The finding could profoundly change treatment of melanoma, according to a news release from UCLA's Jonsson Comprehensive Cancer Center, one of the participating institutions.

The data comes from an international Phase II study of vemurafenib (Zelboraf) that included 132 patients followed for at least one year.

Patients with this advanced form of melanoma that has spread to other organs typically survive about nine months. Patients taking vemurafenib, which blocks a mutated BRAF protein, survived an average of 15.9 months, said study senior author Antoni Ribas, MD, a professor of hematology/oncology and a researcher at the Jonsson Cancer Center.

"This study shows that Zelboraf changes the natural history of this disease," Ribas said in a news release. "This data is beyond what I would have expected. We're seeing a significant number of patients with durable responses to the drug, and that the whole group of treated patients is living longer. These results tell us that this drug is having a very big impact, and this changes the way we treat metastatic melanoma."

About 50% of patients with metastatic melanoma, or 4,000 people a year, have the BRAF mutation and can be treated with vemurafenib in the form of Zelboraf, a pill taken twice a day, Ribas said.
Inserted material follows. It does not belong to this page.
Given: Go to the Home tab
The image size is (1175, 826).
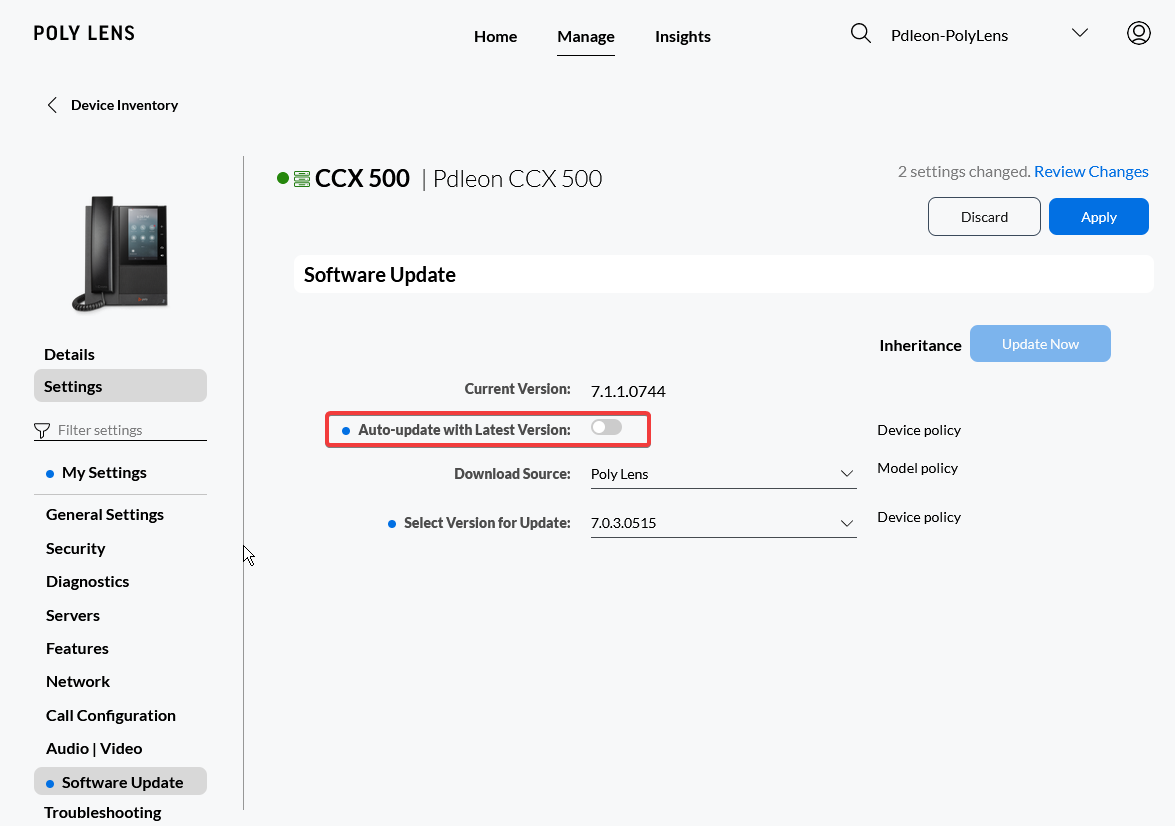Looking at the screenshot, I should coord(495,37).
Of those, 53% in the study had an objective response to the drug, meaning their tumors shrunk by more than 30%. An additional 30% of patients had tumor responses of lesser magnitude. Only 14% of patients with the BRAF mutation failed to respond to the medication.

The drug represents a breakthrough in treating metastatic melanoma. Before, 10% or less of patients with this advanced form of the disease responded to any of the available conventional treatments, Ribas said.

"We knew this drug would make the melanomas shrink in a large proportion of patients and that it worked better than chemotherapy," Ribas said. "We did not know that patients taking Zelboraf were living longer until now."

The main limitation with vemurafenib is that tumors eventually become resistant. But Jonsson Cancer Center researchers are studying this resistance and have uncovered several mechanisms by which the cancer gets around the medication. They are seeking agents to target those mechanisms, Ribas said.

Zelboraf was approved by the Food and Drug Administration for use in metastatic melanoma in August 2011. About 70,000 new cases of melanoma are diagnosed each year in the United States. Of those, 8,000 people will die of the disease.